WORK TO COMPLETE »
Exactly reproduce the data from its first line through the line with "Kurscharts (809, 2356)", leaving out every line after it.

• • •

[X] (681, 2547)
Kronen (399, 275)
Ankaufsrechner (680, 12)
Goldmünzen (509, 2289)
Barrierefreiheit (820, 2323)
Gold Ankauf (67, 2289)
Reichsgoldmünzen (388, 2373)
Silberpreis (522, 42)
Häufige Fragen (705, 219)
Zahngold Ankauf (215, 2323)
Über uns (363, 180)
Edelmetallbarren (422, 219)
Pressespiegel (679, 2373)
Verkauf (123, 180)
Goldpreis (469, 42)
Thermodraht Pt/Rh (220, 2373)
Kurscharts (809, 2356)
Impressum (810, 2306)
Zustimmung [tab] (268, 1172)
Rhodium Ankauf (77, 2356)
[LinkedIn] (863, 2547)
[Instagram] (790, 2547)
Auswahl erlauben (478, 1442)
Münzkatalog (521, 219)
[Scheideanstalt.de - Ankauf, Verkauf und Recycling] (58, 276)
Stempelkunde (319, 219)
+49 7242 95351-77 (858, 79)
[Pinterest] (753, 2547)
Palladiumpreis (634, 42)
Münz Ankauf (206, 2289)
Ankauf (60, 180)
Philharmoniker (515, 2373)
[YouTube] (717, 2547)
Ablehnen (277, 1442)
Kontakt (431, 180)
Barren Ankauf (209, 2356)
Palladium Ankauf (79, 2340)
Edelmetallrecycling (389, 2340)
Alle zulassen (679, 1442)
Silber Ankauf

• • •

ANSWER FOR THE TASK »
[X] (681, 2547)
Kronen (399, 275)
Ankaufsrechner (680, 12)
Goldmünzen (509, 2289)
Barrierefreiheit (820, 2323)
Gold Ankauf (67, 2289)
Reichsgoldmünzen (388, 2373)
Silberpreis (522, 42)
Häufige Fragen (705, 219)
Zahngold Ankauf (215, 2323)
Über uns (363, 180)
Edelmetallbarren (422, 219)
Pressespiegel (679, 2373)
Verkauf (123, 180)
Goldpreis (469, 42)
Thermodraht Pt/Rh (220, 2373)
Kurscharts (809, 2356)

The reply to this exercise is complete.